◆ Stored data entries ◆
####################
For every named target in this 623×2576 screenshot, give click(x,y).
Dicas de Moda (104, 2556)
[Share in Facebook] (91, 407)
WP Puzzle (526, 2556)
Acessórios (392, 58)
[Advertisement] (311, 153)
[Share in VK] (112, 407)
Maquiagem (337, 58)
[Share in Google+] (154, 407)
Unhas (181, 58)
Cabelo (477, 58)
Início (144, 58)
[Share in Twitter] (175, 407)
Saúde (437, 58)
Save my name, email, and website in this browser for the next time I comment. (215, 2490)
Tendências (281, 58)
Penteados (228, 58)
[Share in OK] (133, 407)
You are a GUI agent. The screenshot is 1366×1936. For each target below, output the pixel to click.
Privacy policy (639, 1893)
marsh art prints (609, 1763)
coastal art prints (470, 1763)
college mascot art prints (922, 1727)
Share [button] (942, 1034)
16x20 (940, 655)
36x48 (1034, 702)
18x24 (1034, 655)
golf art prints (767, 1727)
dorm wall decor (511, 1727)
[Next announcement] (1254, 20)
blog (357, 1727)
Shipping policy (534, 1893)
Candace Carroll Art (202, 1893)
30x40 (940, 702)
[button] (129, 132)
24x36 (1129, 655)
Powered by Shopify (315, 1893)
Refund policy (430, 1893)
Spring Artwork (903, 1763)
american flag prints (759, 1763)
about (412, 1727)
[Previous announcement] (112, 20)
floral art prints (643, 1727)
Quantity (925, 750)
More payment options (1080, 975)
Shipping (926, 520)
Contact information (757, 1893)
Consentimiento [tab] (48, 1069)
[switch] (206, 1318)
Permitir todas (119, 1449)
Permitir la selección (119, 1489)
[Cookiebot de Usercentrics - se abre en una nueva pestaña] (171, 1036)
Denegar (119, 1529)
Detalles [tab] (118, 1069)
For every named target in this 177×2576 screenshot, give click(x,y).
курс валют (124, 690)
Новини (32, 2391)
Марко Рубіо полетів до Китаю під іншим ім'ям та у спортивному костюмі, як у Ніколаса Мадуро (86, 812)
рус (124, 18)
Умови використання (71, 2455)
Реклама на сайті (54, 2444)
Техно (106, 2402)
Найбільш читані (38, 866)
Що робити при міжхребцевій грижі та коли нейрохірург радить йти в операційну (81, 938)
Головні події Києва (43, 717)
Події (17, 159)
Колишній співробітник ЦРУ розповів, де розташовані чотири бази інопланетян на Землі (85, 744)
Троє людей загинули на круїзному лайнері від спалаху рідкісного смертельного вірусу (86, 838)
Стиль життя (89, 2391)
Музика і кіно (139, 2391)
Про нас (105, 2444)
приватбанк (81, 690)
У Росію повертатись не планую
####################
◆ WHAT NEEDS TO BE DONE ◆
For each line above that contains the word "Permitir", give the line as it is written.

◆ SOLUTION TO THIS EXERCISE ◆
Permitir todas (119, 1449)
Permitir la selección (119, 1489)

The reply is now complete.